Id Software's John Carmack sticks up for Call of Duty - shawndumas
http://arstechnica.com/gaming/news/2011/07/id-softwares-john-carmack-sticks-up-for-call-of-duty.ars
======
tom9729
My biggest complaint about CoD is that the singleplayer is really more of a
movie than a game. The story and the characters are always interesting, the
voice acting and music are great, and the game _looks_ very impressive
(especially the semi-interactive cutscenes). The problem is that the game
designers usually resort to tricks like infinite enemies, enemies that only
shoot at you and not your squadmates, etc. I guess what I'm saying is that it
is a very linear scripted experience when compared to games like Halo.

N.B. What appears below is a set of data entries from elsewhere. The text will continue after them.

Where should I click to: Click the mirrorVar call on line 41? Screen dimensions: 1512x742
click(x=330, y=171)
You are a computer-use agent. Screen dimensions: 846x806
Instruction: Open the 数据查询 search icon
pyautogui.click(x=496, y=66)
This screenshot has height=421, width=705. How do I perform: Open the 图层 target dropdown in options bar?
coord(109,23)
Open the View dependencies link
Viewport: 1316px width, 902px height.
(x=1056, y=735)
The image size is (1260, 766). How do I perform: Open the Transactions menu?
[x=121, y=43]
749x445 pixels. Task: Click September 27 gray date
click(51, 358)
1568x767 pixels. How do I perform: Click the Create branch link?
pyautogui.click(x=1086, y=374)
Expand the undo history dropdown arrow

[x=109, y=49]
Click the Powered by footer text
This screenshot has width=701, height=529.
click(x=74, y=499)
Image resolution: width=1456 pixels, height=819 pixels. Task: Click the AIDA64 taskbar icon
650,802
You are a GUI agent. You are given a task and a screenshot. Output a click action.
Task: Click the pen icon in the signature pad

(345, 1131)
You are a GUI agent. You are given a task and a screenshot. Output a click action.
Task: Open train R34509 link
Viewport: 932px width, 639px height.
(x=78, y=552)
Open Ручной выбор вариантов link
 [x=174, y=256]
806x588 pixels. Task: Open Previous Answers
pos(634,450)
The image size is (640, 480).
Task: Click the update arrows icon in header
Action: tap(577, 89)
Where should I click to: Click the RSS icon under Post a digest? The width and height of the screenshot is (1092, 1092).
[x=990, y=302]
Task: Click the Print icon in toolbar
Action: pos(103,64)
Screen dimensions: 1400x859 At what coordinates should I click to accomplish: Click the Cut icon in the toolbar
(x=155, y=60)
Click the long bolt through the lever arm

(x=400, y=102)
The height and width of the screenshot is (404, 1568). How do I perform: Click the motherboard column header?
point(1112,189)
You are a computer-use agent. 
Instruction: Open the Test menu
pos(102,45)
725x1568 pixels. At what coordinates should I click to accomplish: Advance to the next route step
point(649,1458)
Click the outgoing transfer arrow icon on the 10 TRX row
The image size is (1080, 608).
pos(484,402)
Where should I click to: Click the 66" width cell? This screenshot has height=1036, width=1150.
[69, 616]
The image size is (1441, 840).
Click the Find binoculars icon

The multiplayer on the other hand is what most people seem to buy the game
for, and consequently I think that's what gets the most attention. I think
there are some pretty significant changes in-between the games that really
couldn't be done with DLC, so the cries that CoD is becoming the Madden on FPS
games are unwarranted IMO.

I'm not sure why people bash Treyarch. I really liked MW2 and spec ops, but
Treyarch brought us split-screen on XBL (yes, some people actually do play
split-screen) and zombies.

As someone who mainly plays zombies on BO I do wish they would release the
zombies maps as standalone DLC. Spending 15$ when I'm only going to play one
map is an annoying waste of money.

------
shawndumas
"While people are still going to assume that Call of Duty fans are having some
kind of fake fun just to spite everyone else, can we give the hate a rest,
just for a bit? We're all in this hobby to have fun and play games, and
spending money to get more of what you like doesn't make anyone a sucker."